REQUIRED WORK >>
Using the data that follows, give again word for word the lines between the one holding "Screen dimensions: 857x512" and the one holding "Task: Select the Selection arrow tool", inclusive. Omit the pictures.

TASK DATA Start Marker

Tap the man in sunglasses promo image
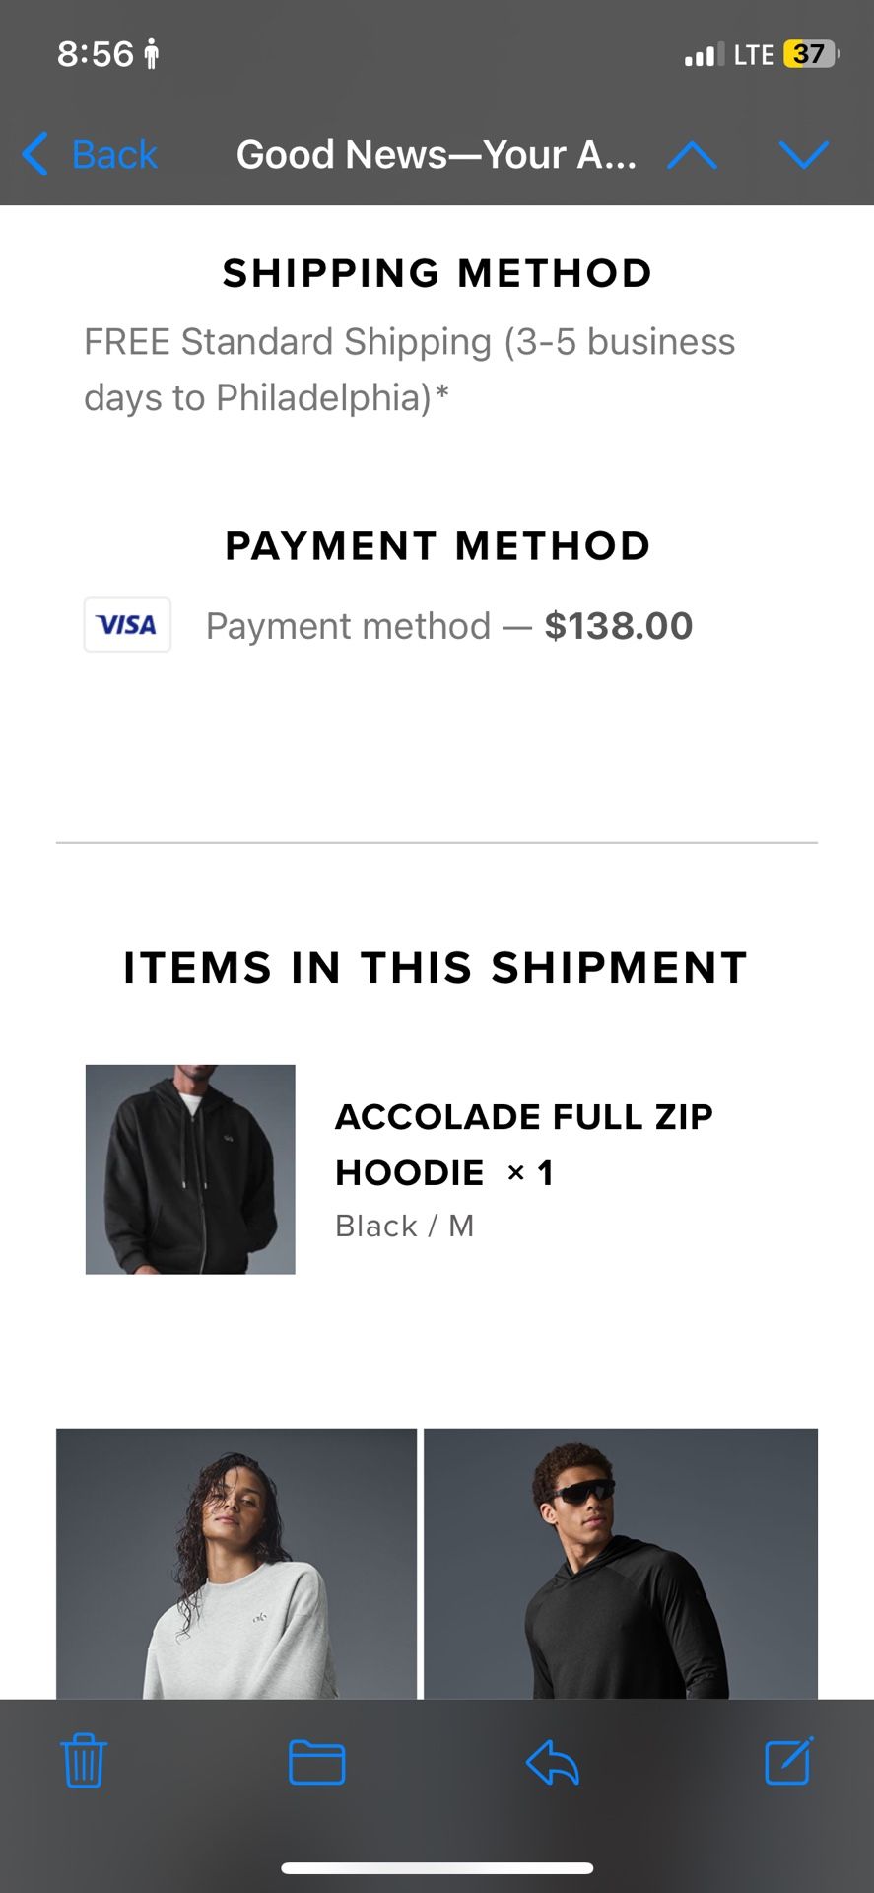 [621, 1564]
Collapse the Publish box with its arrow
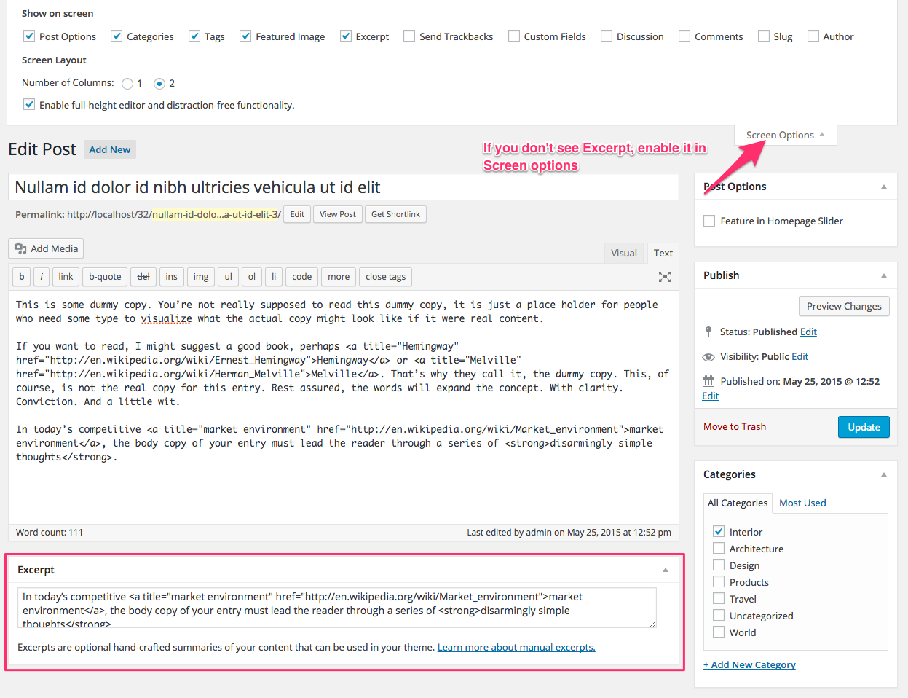908x698 pixels. [x=883, y=275]

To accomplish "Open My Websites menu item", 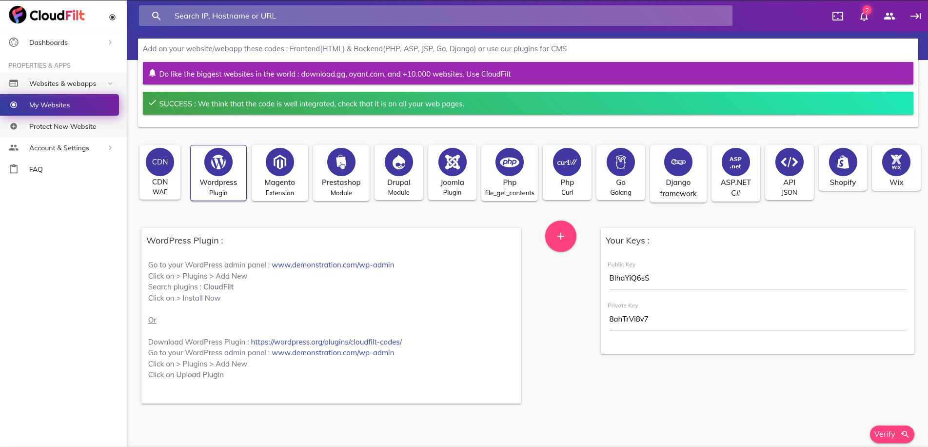I will click(x=49, y=105).
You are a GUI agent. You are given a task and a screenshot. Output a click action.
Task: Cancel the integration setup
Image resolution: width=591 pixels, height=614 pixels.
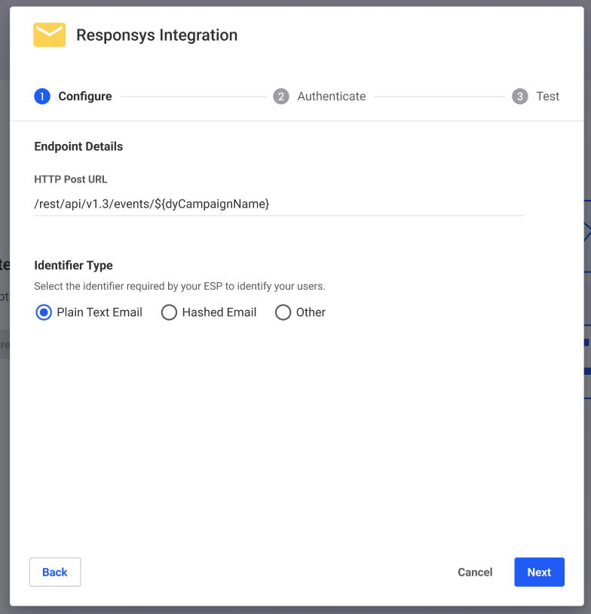[475, 572]
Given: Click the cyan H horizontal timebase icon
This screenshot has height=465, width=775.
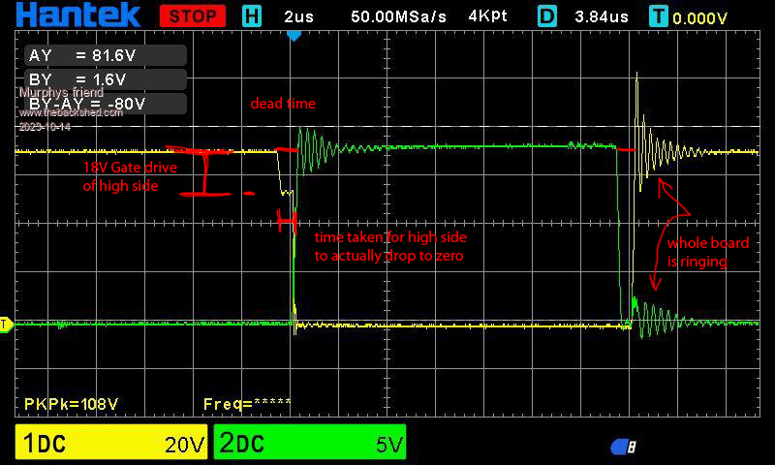Looking at the screenshot, I should [x=252, y=16].
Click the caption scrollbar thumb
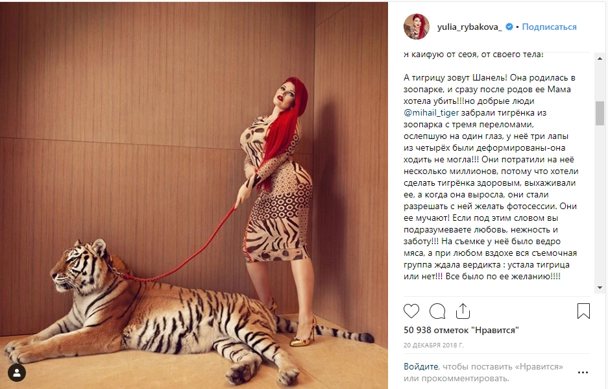Screen dimensions: 608x389 coord(600,113)
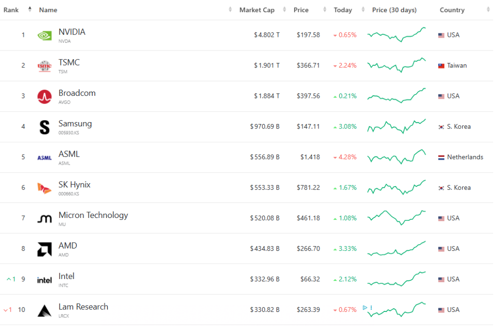The height and width of the screenshot is (326, 495).
Task: Sort by the Price column header
Action: click(x=301, y=10)
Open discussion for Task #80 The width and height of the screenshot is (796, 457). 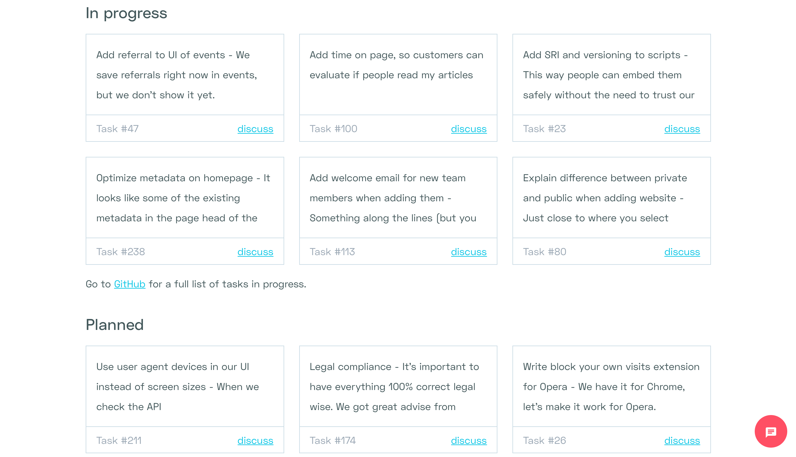[682, 252]
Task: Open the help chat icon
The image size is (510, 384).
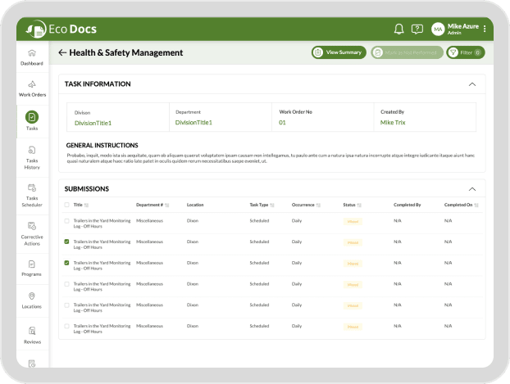Action: (x=417, y=29)
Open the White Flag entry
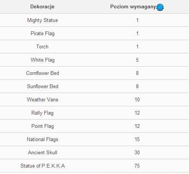 [42, 60]
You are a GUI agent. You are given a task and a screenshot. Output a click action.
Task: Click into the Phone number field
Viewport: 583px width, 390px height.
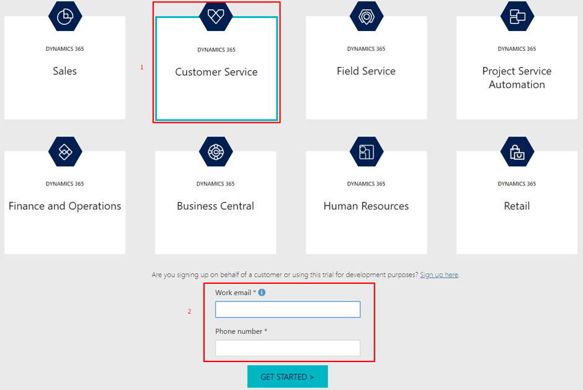[x=288, y=348]
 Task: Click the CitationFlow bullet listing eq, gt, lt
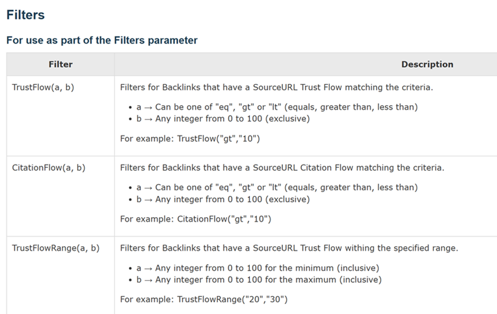pos(277,187)
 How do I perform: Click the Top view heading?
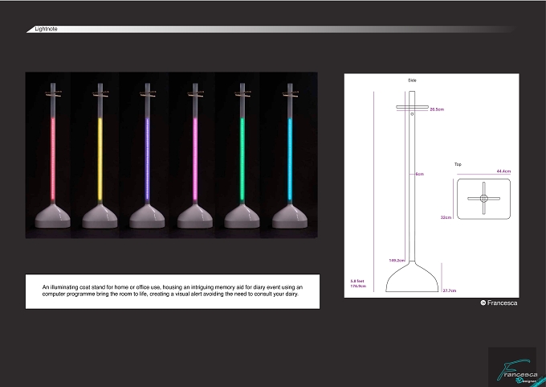click(x=458, y=164)
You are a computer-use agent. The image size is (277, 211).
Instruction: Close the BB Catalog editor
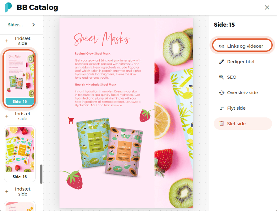coord(267,7)
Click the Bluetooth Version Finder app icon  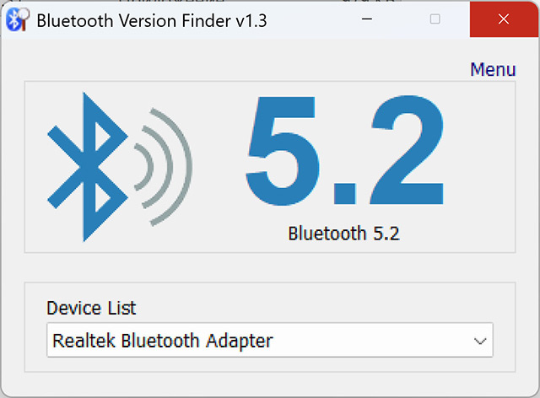[x=18, y=19]
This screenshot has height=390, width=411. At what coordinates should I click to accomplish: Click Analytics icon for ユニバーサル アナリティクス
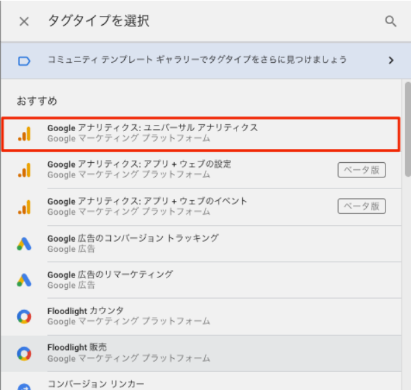tap(24, 134)
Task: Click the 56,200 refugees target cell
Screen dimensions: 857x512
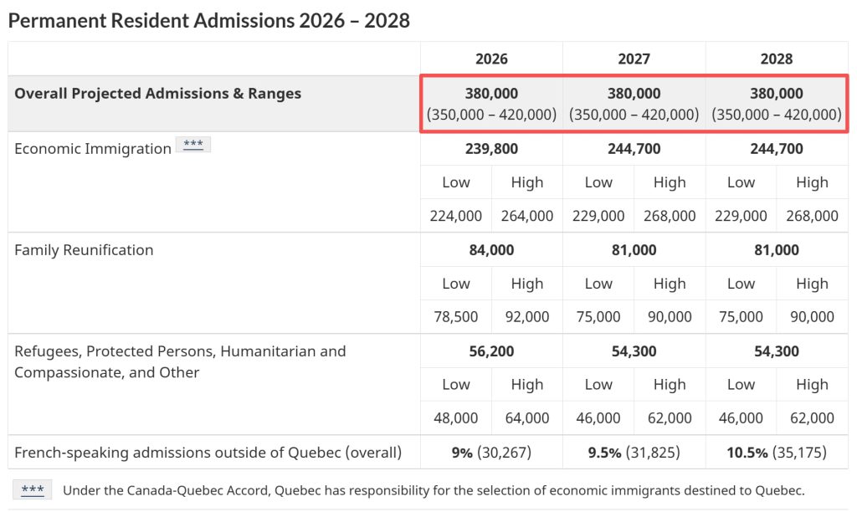Action: coord(491,351)
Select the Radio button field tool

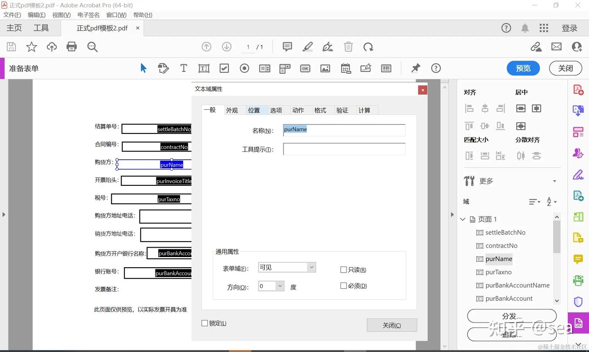pos(244,68)
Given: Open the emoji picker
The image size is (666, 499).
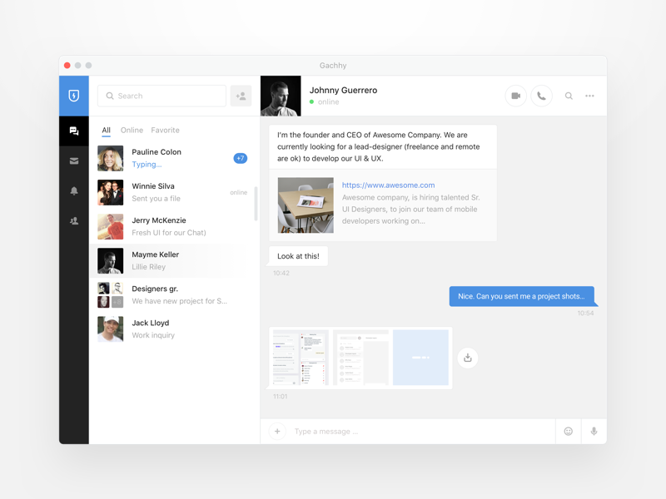Looking at the screenshot, I should pyautogui.click(x=569, y=432).
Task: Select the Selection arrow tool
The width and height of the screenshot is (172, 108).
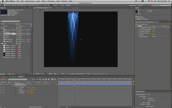Action: click(2, 5)
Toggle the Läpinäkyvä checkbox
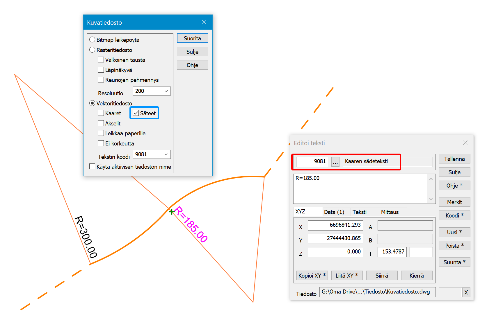480x313 pixels. [101, 70]
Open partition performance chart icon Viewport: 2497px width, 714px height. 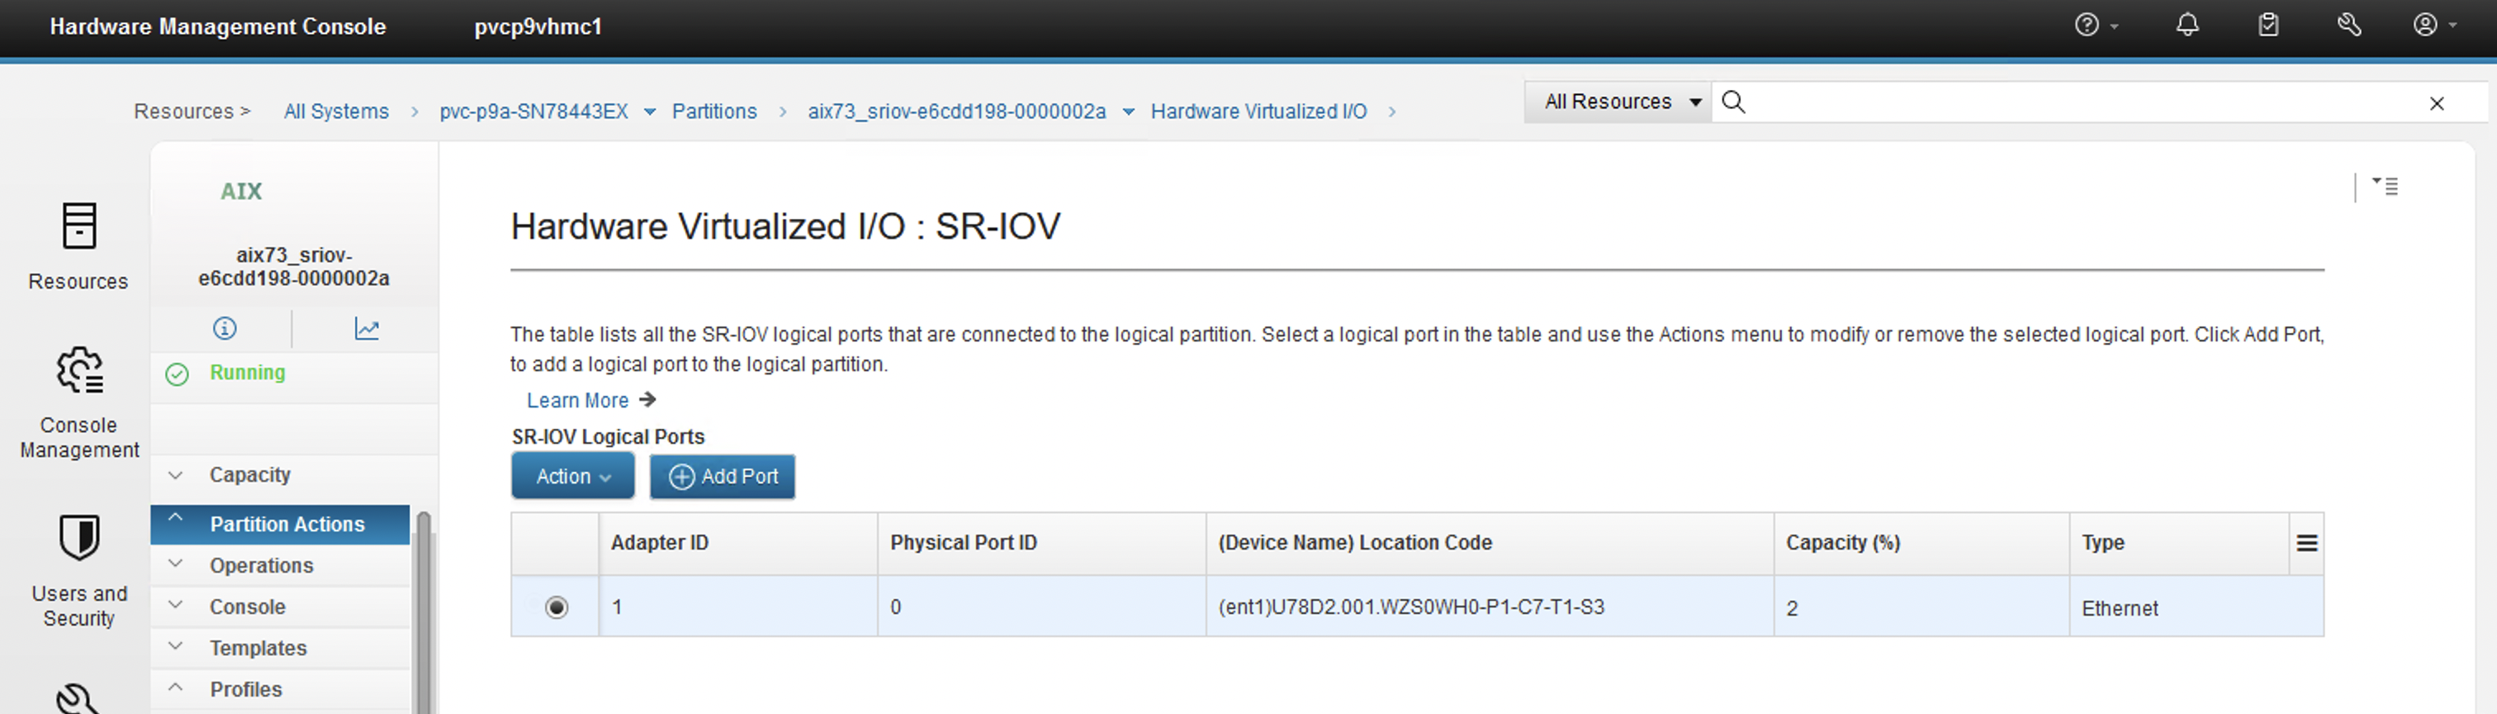coord(366,329)
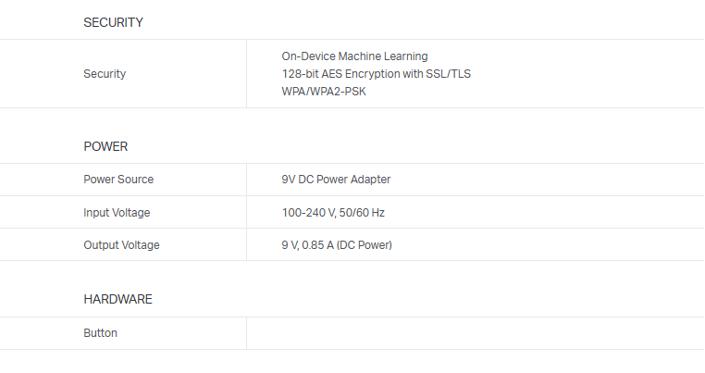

TASK DATA End Marker

RESPONSE FOR THIS EXERCISE >>
Screen dimensions: 857x512
Action: coord(491,351)
Select the Radio button field tool

pos(244,68)
Given: Open the emoji picker
The image size is (666, 499).
Looking at the screenshot, I should pyautogui.click(x=569, y=432).
Task: Select the Selection arrow tool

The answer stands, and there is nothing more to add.